While the main body of his army was engaged in the siege of Vellore, Shivaji halted his cavalry at Tirumalvadi, on the banks of the Cauvery (the Coleroon), whence with a view to open overtures with the Raja Venkoji, he sent a message that, in order to bring about a peaceful accommodation, Venkoji should send down to his brother’s camp three of his ministers, named in the letter, Govind Bhat Gosavi, Kakajipant and Nilo Naik.[27] These officers were accordingly sent to wait upon Shivaji. On their arrival, Shivaji made a feeling speech, the purport of which was as follows: “It is now thirteen years since the demise of our father. All the fortunes of Shahaji were handed over by Raghunathpant to the Raja Venkoji and he entered upon the heritage as the sole inheritor. But all the same it is our patrimony and we claim our moiety. This moiety, which we ought to have claimed long ago, we have suffered Venkoji to enjoy alone. The great distance at which we lived did not permit of our coming over here to claim it. We said to ourselves ‘Venkoji is Shahaji’s son. He has a vested right in his fortune. He may enjoy it for the present. We may make our demand at our leisure.’ So we thought and waited these thirteen years. Affairs of state took us recently to Golconda, and being there we resolved to come over here into the Karnatic. What provinces have fallen to our sword since our coming hither, is already well known to you. We, therefore, ask Venkoji to inform us without loss of time whether he is prepared to yield to us the moiety of our patrimony without a protest. It will be a great shame for the world to see us at war. For after all, though our father be no more, we are children of the same flesh and blood. United should we stand, sharing mutually in each other’s good fortune and ill fortune.
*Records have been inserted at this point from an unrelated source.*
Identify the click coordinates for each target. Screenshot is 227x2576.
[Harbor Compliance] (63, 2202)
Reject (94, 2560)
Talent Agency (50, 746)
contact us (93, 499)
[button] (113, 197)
Nobody ever profited by senseless discord.” Addressing Venkoji’s ministers in this strain, Shivaji gave them leave to depart sending some of his own ministers to accompany them to Venkoji’s court. These people communicated Shivaji’s wishes to Venkoji.
But the evil advisers of Venkoji misled the prince, urging that he should not yield tamely to Shivaji’s demand for partition. He should show that he was a man and could put forth a manly fight. Venkoji was also instigated by the chief of Madura and the Raja of Mysore to defy Shivaji, they assuring him of their support. He, therefore, turned a deaf ear to these demands and dismissed Shivaji’s men without an answer. Venkoji attempted to move his forces and put them in readiness for a battle. But the allies on whose assurance he had counted began to draw back at the last moment. Unaided he did not feel himself equal to a contest with Shivaji. Raghunathpant entangled the Naik of Madura in the meshes of his diplomacy and induced him to give up his partisanship with Venkoji.[28]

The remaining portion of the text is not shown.